#### [WHAT YOU WILL DO]
Gather every line in the items below that contains the word "screenshot" and copy each of those lines. Treat uppercase and lowercase letters as different.

#### [GIVEN DATA]
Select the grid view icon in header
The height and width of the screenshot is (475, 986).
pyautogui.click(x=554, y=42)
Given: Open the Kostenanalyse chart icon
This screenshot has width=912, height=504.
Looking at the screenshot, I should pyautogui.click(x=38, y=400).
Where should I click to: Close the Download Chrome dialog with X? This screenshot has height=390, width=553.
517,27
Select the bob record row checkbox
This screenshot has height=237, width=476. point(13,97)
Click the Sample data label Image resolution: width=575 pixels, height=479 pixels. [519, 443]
...
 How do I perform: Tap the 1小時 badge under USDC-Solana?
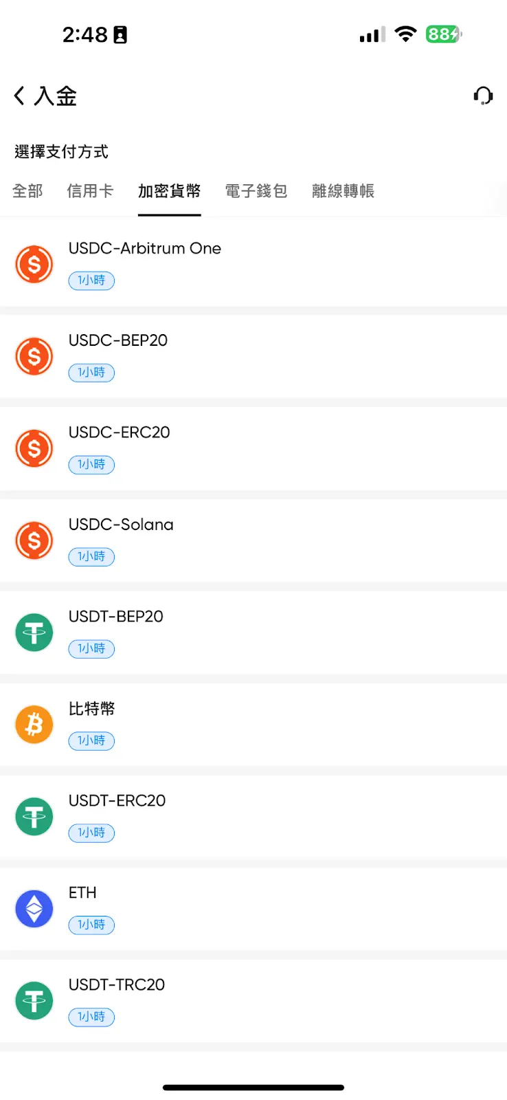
...
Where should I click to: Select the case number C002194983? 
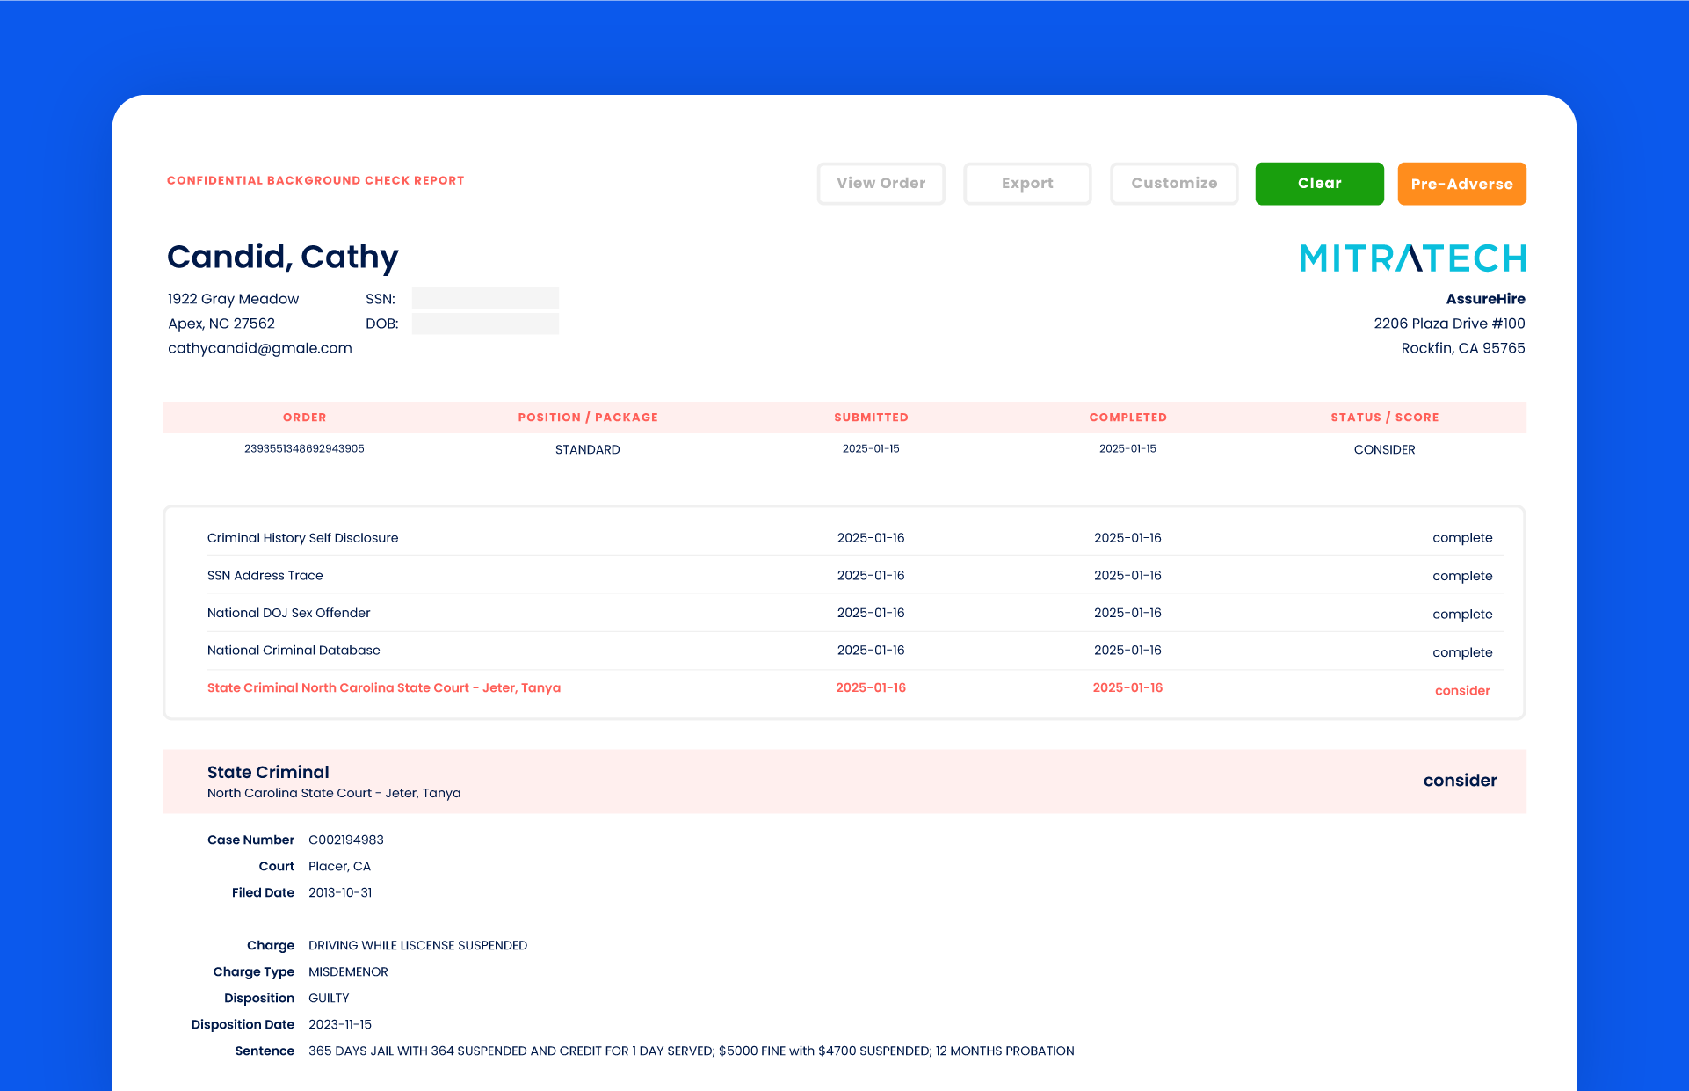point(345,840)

#### [RESULT OF THE EXERCISE]
The height and width of the screenshot is (475, 986).
This screenshot has width=912, height=504.
Looking at the screenshot, I should pyautogui.click(x=38, y=400).
Where should I click to: Close the Download Chrome dialog with X? This screenshot has height=390, width=553.
This screenshot has height=237, width=476. point(13,97)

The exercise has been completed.